| SELECTED TEXT |
+++

# Jointer tables not coplaner. Worth the effort to fix or not?



## juicegoose (Jan 6, 2010)

About a year ago i stumbled across a gentleman that was getting out of woodworking. Got some great deals one of which was his Ridgid 6 1/8" jointer(model before the current orange one). Being new to woodworking myself I went about trying to joint some lumber and was effectivly making tapered legs. A quick call to the ole pops and he came over to show me prper technique and he too was making tapered legs. It boggled us both for quiet sometime. Eventually I took out my 50" Lee Valley aluminum straight edge and to my surprise the tables were not coplaner(and yes i moved the infeed up. My process was this, side note here but the straight edge is stated to me .003 flat over the entire length. is this flat enough to be truly used over the length of the beds?) First i began by raising my infeed table and clamping my 50" straight edge to it. i then lowered the table until it just kissed the outfeed table(couldn't slip a feeler guage under it of any thickness. This was great except for the fact that the straight edge touched the leading edge of the outfeed table but by the end of the straight edge/ outfeed table there was a gap about 1/32-1/64 of an inch. This in knew was not supposed to be happening. Long story straight i tried adjusting the gibs and the outfeed table was extremely loose in it's ways…little joke there but not really! this got it closer but still not perfectly flat to the infeed table. Hours and hours of tinkering later i got it as close i could but only after shiming the outfeed table and i still don't feel it's 100% flat.

+++

| DATASET RECORDS |
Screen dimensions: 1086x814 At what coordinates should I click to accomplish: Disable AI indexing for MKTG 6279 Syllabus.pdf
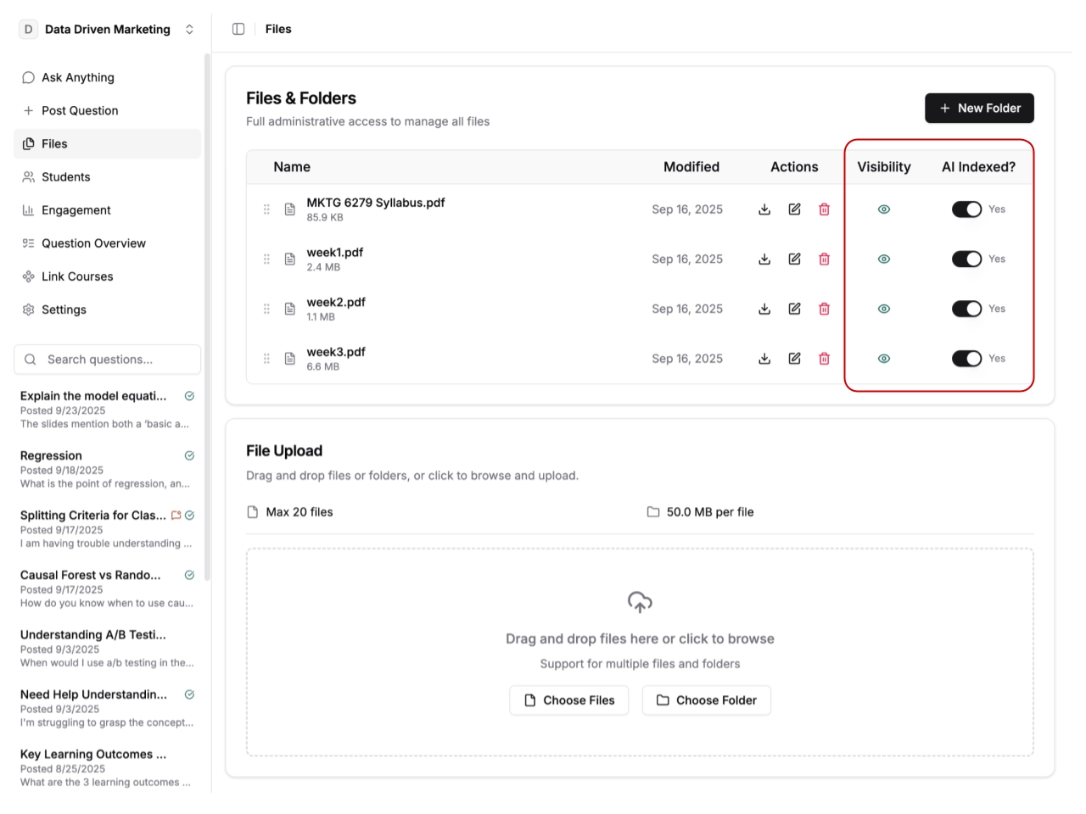966,209
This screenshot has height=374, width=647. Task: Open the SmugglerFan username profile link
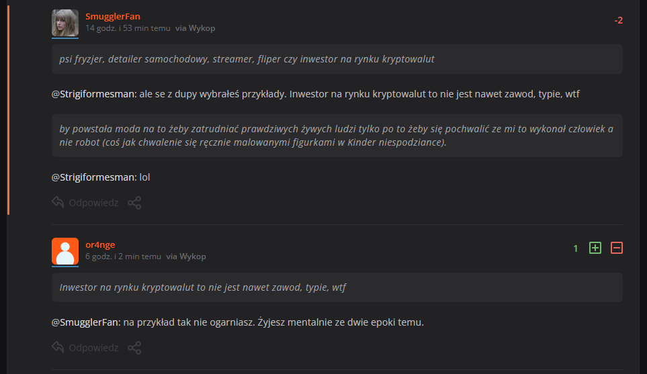(113, 16)
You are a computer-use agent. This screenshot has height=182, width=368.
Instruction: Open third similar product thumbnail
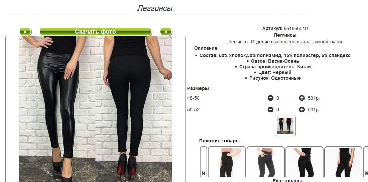(x=304, y=162)
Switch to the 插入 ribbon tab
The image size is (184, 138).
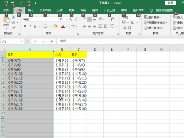(x=31, y=10)
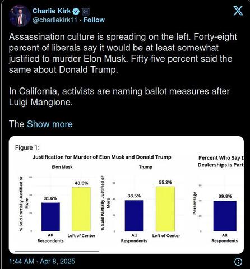This screenshot has width=250, height=269.
Task: Click the partially cut-off chart title at right
Action: coord(221,161)
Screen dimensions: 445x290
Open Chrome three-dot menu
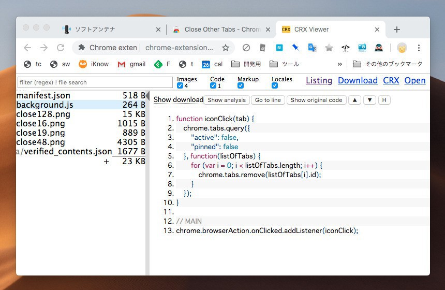pyautogui.click(x=418, y=48)
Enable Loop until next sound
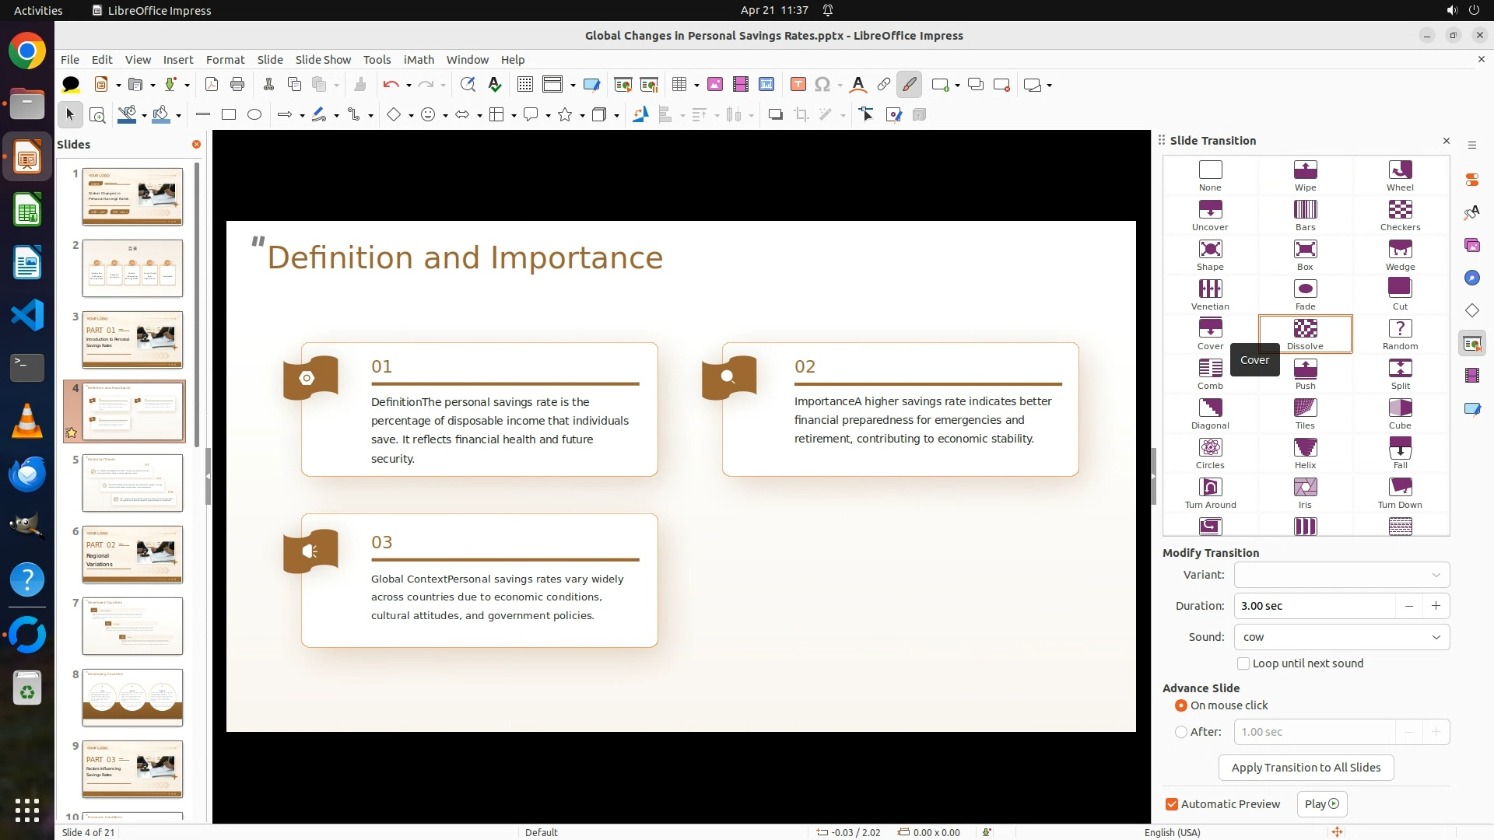The image size is (1494, 840). tap(1243, 663)
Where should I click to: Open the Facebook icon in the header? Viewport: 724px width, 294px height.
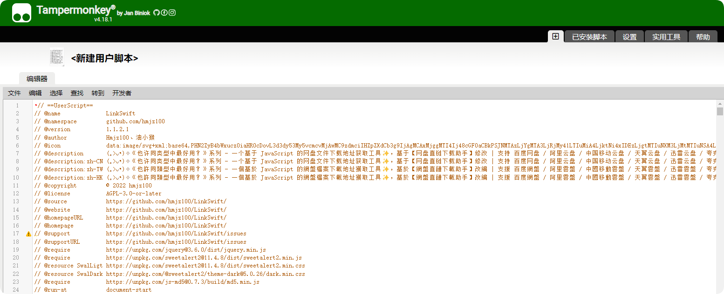click(164, 13)
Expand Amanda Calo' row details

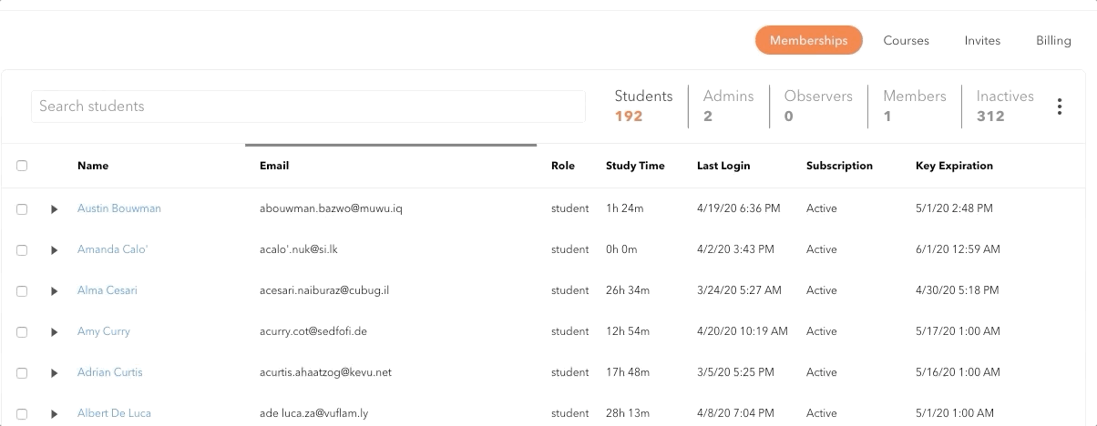point(55,250)
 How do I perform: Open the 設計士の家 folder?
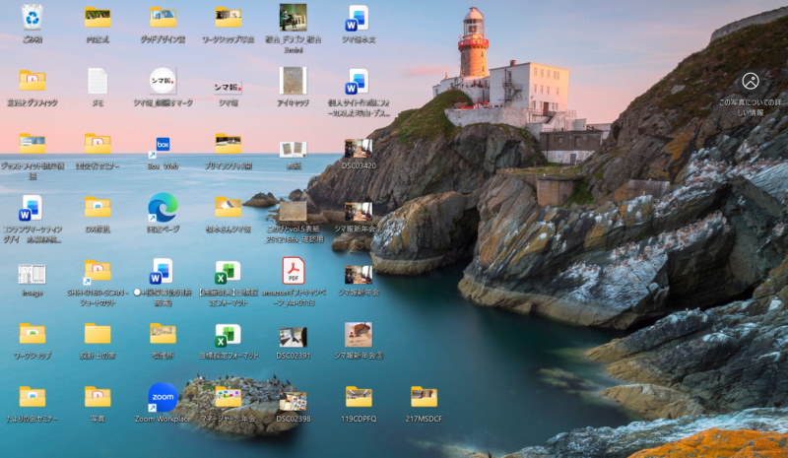98,335
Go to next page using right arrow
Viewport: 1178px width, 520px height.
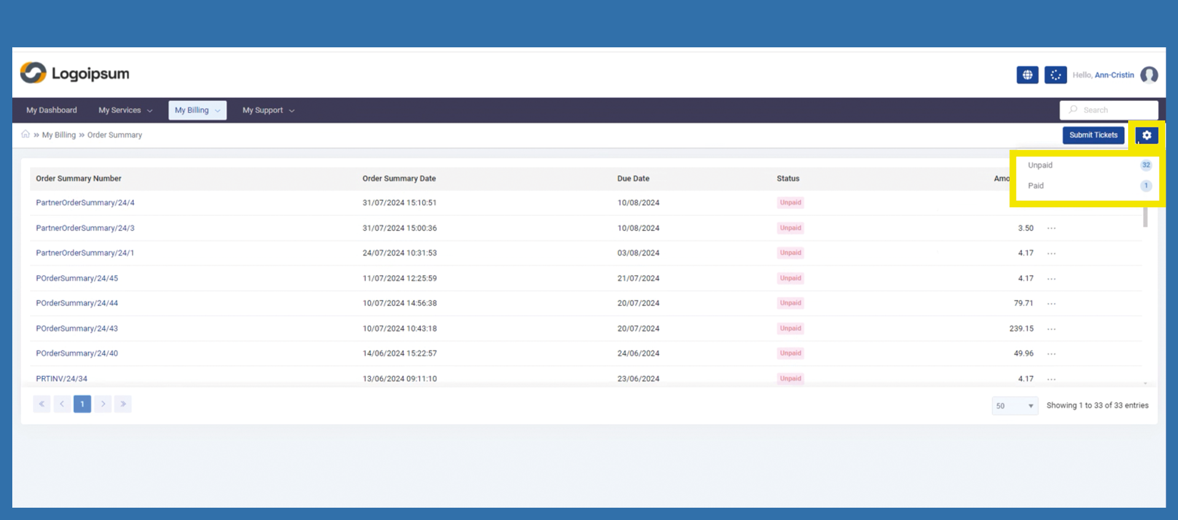pyautogui.click(x=103, y=404)
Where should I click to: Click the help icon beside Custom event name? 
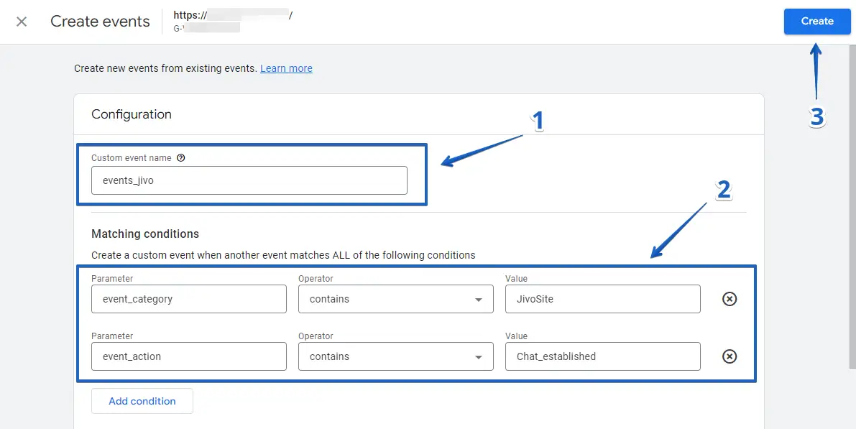pos(180,158)
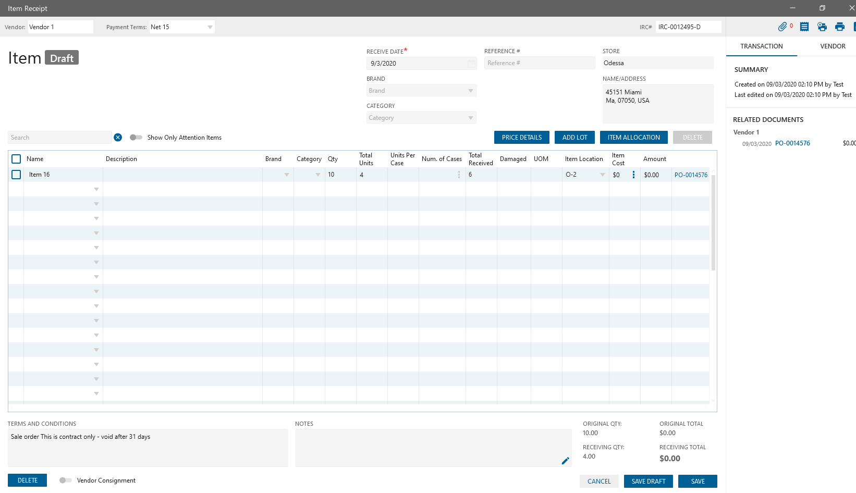Clear search with the X icon
The image size is (856, 493).
[x=118, y=138]
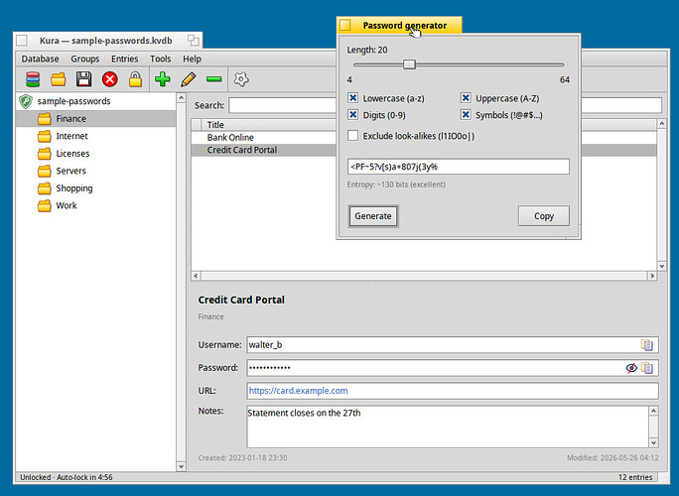The image size is (679, 496).
Task: Open settings via the gear icon
Action: [241, 79]
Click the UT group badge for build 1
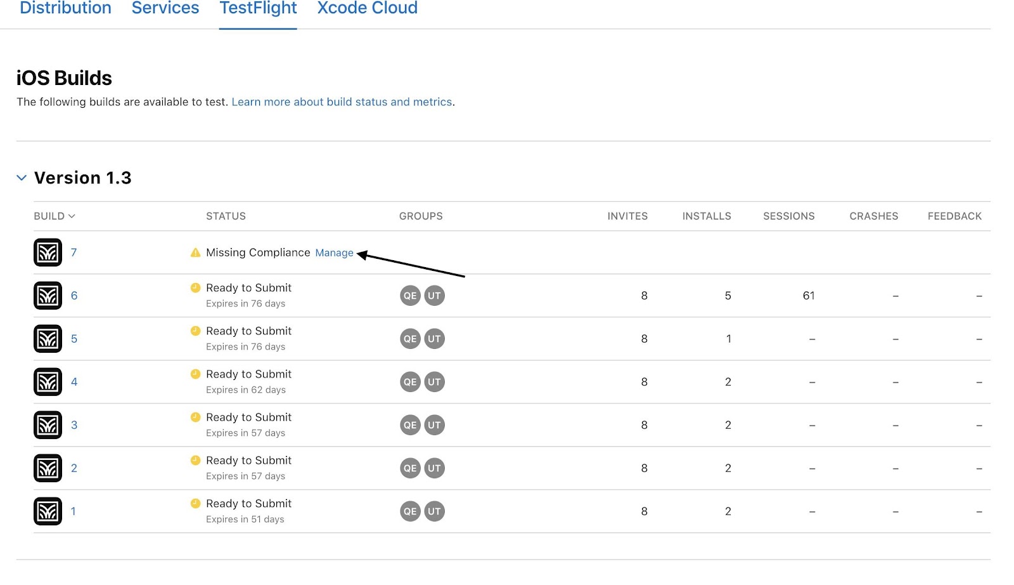 (434, 511)
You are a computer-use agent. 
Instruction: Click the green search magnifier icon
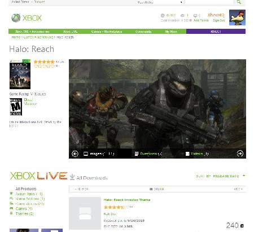click(239, 2)
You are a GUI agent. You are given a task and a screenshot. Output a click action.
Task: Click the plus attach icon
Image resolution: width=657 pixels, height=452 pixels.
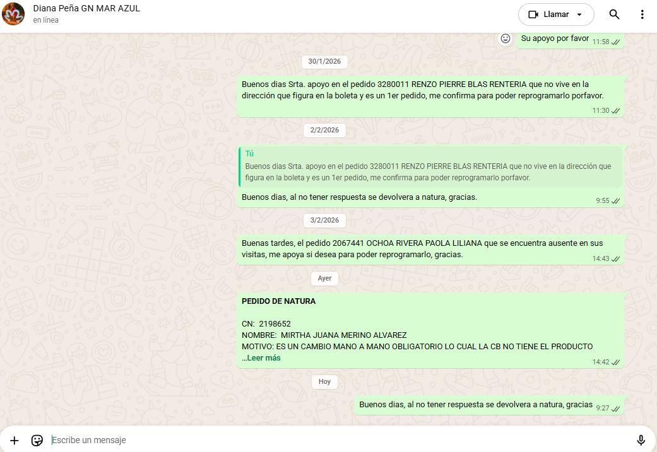click(15, 440)
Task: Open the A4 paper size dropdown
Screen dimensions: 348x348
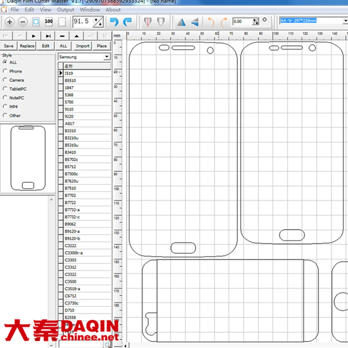Action: 346,21
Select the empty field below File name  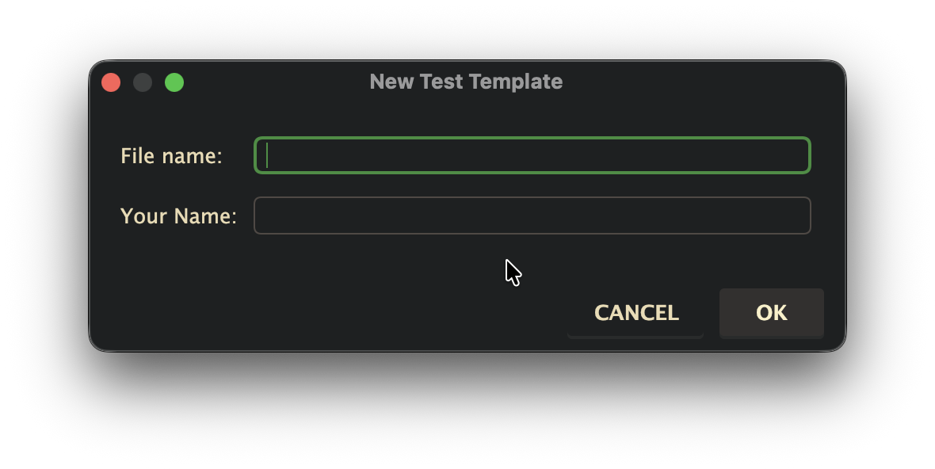pos(532,215)
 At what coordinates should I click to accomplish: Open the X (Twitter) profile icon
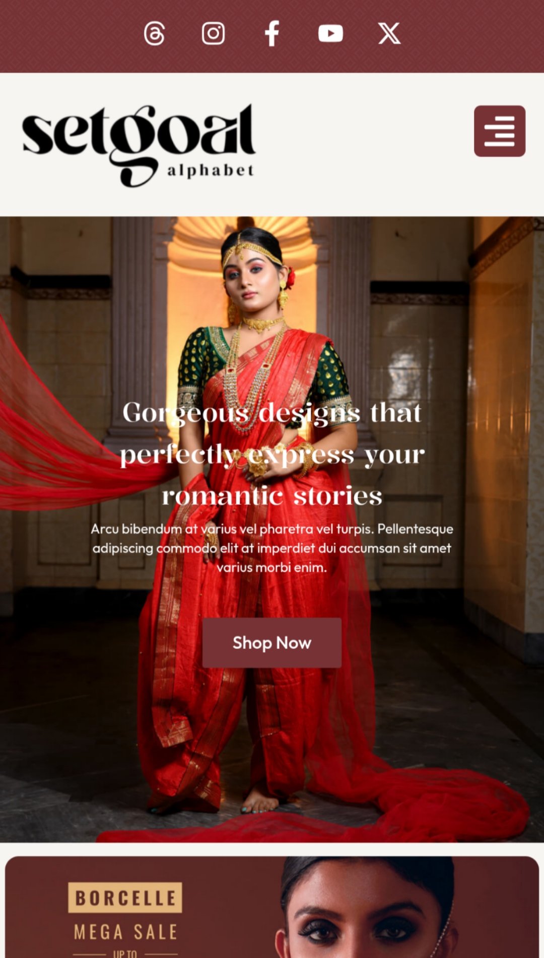tap(389, 34)
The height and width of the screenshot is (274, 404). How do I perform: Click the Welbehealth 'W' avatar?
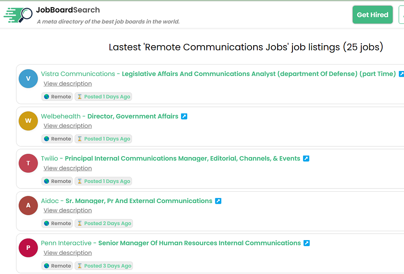28,121
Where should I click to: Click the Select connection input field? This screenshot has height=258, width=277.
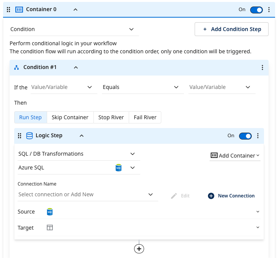pyautogui.click(x=82, y=194)
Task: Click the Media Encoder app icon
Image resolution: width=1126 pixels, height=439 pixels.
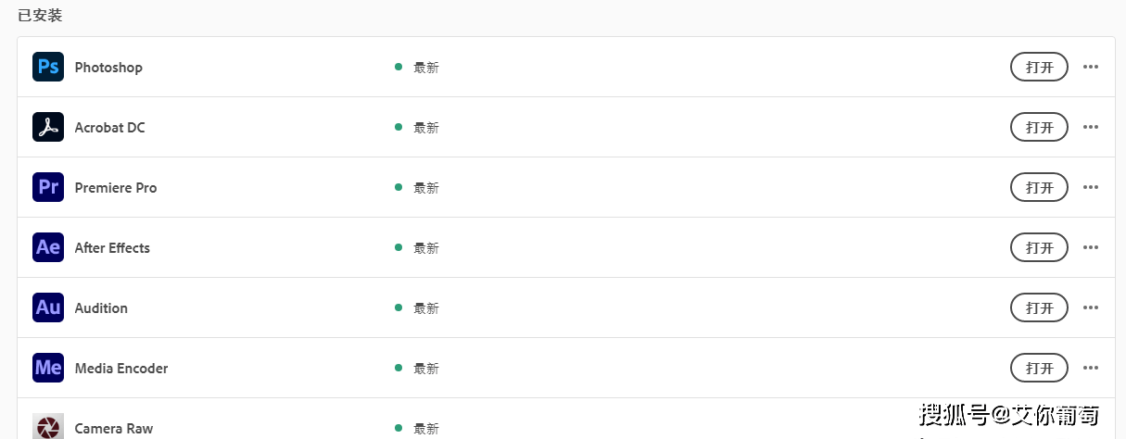Action: [x=48, y=369]
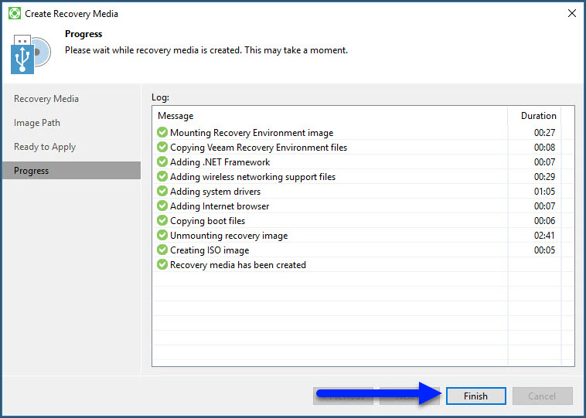586x418 pixels.
Task: Click check icon for Recovery media has been created
Action: pyautogui.click(x=162, y=265)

+++

| JOB |
Pull out the entire forum thread on the jointer tables that aren't coplanar, reproducing every word, misspelling, and line unchanged from title to last sentence.

| SOLVED EXERCISE |
# Jointer tables not coplaner. Worth the effort to fix or not?



## juicegoose (Jan 6, 2010)

About a year ago i stumbled across a gentleman that was getting out of woodworking. Got some great deals one of which was his Ridgid 6 1/8" jointer(model before the current orange one). Being new to woodworking myself I went about trying to joint some lumber and was effectivly making tapered legs. A quick call to the ole pops and he came over to show me prper technique and he too was making tapered legs. It boggled us both for quiet sometime. Eventually I took out my 50" Lee Valley aluminum straight edge and to my surprise the tables were not coplaner(and yes i moved the infeed up. My process was this, side note here but the straight edge is stated to me .003 flat over the entire length. is this flat enough to be truly used over the length of the beds?) First i began by raising my infeed table and clamping my 50" straight edge to it. i then lowered the table until it just kissed the outfeed table(couldn't slip a feeler guage under it of any thickness. This was great except for the fact that the straight edge touched the leading edge of the outfeed table but by the end of the straight edge/ outfeed table there was a gap about 1/32-1/64 of an inch. This in knew was not supposed to be happening. Long story straight i tried adjusting the gibs and the outfeed table was extremely loose in it's ways…little joke there but not really! this got it closer but still not perfectly flat to the infeed table. Hours and hours of tinkering later i got it as close i could but only after shiming the outfeed table and i still don't feel it's 100% flat.